Without including any pictures, give back all of the data exactly.

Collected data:
Content starts

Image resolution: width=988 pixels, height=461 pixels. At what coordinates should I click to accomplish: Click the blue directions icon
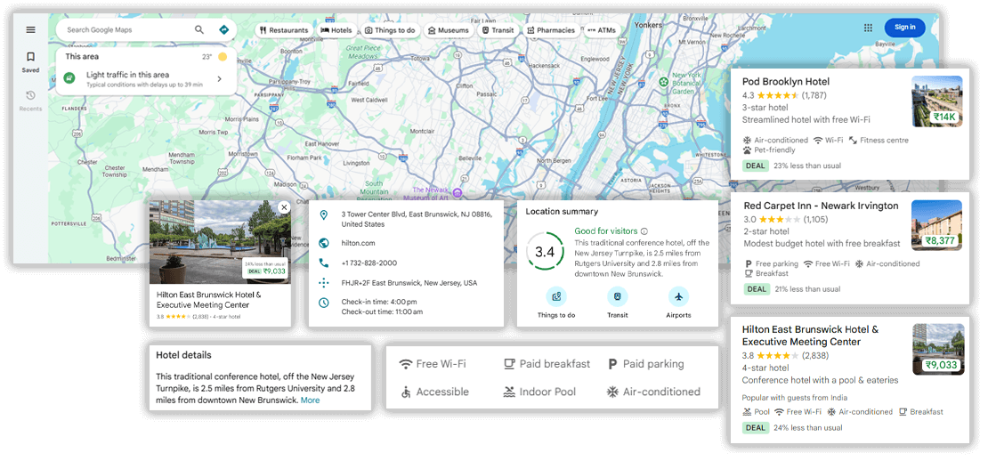[223, 29]

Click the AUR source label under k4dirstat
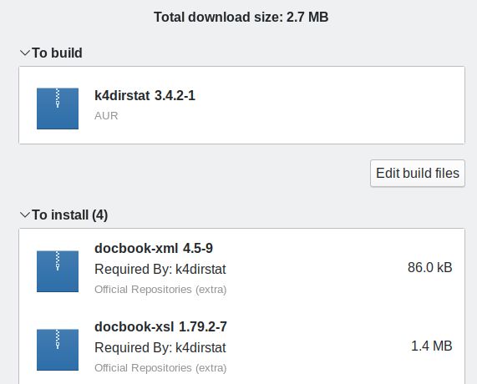[x=106, y=115]
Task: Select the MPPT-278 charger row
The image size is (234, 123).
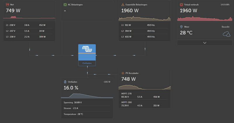Action: pos(144,95)
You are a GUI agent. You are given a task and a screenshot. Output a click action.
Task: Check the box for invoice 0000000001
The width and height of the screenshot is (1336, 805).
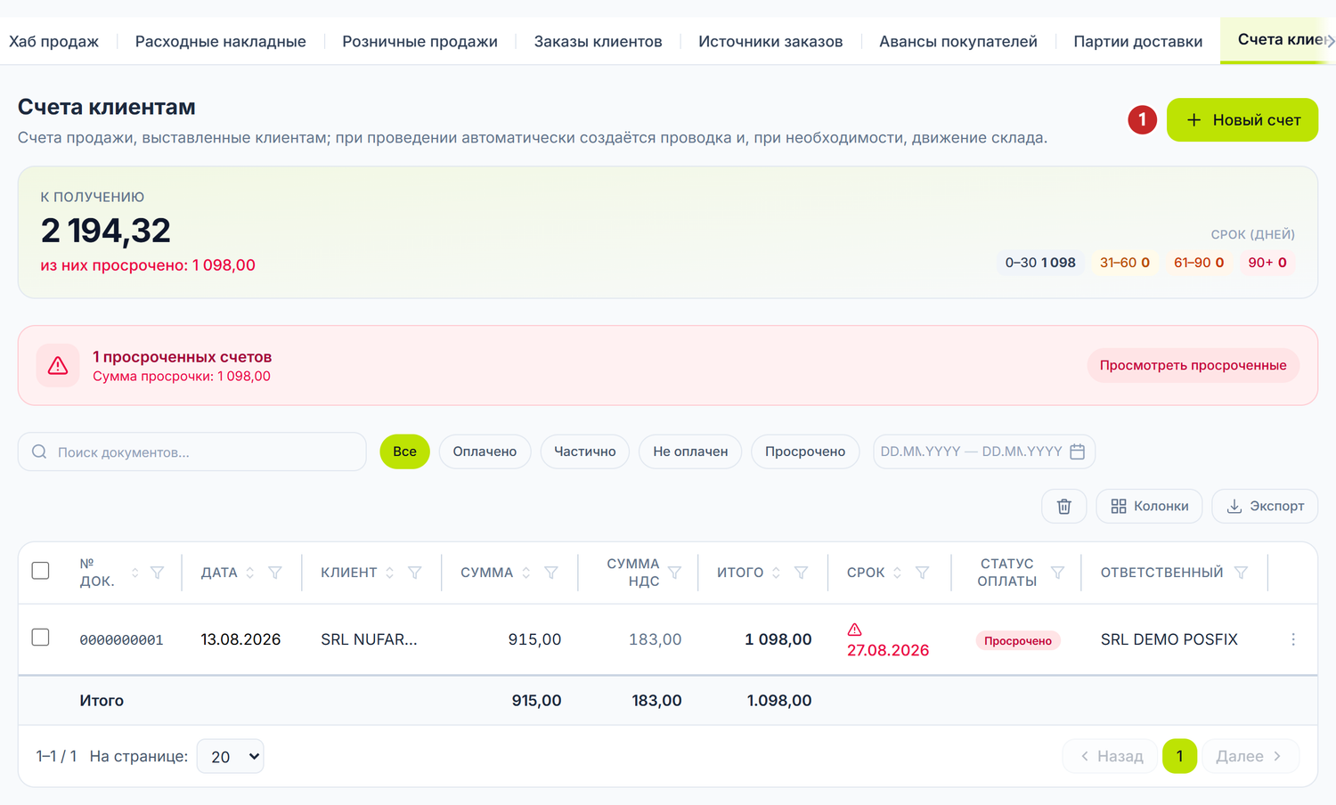point(40,637)
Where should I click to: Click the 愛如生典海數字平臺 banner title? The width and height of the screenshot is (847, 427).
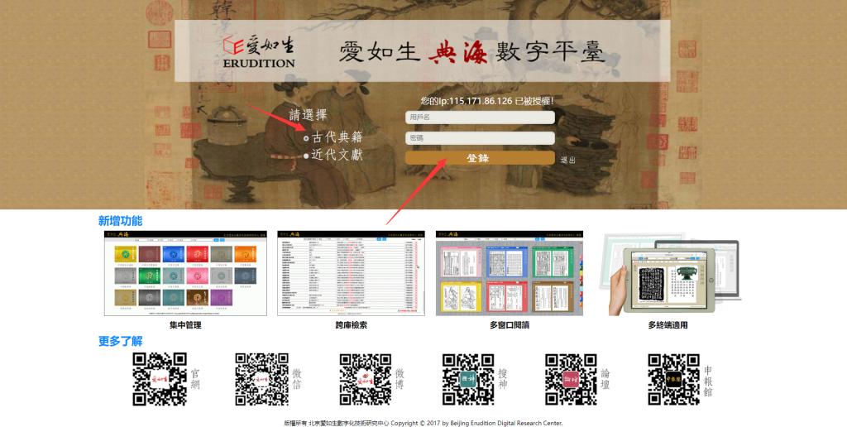tap(471, 52)
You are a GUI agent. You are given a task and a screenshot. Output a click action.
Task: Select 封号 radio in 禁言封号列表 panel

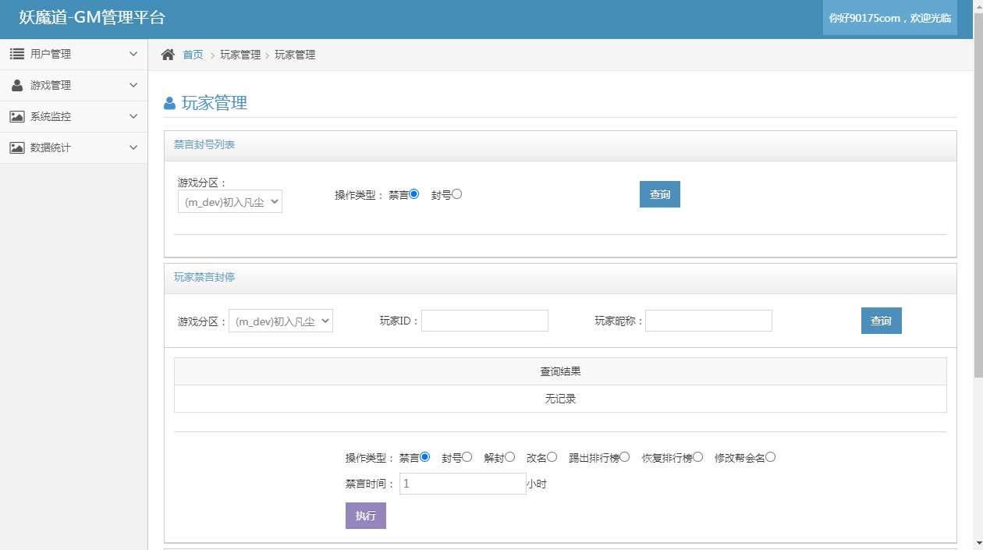click(x=457, y=194)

Content ends

Output below →
Image resolution: width=988 pixels, height=461 pixels. At what coordinates should I click to accomplish: Click the blue directions icon
[223, 29]

Click the AUR source label under k4dirstat
[x=106, y=115]
Task: Select the MPPT-278 charger row
The image size is (234, 123).
Action: pos(144,95)
You are a GUI agent. You are given a task and a screenshot. Output a click action.
Task: Check the box for invoice 0000000001
The width and height of the screenshot is (1336, 805).
point(40,637)
Where should I click to: Click the 愛如生典海數字平臺 banner title? The width and height of the screenshot is (847, 427).
tap(471, 52)
You are a GUI agent. You are given a task and a screenshot. Output a click action.
Task: Select 封号 radio in 禁言封号列表 panel

click(x=457, y=194)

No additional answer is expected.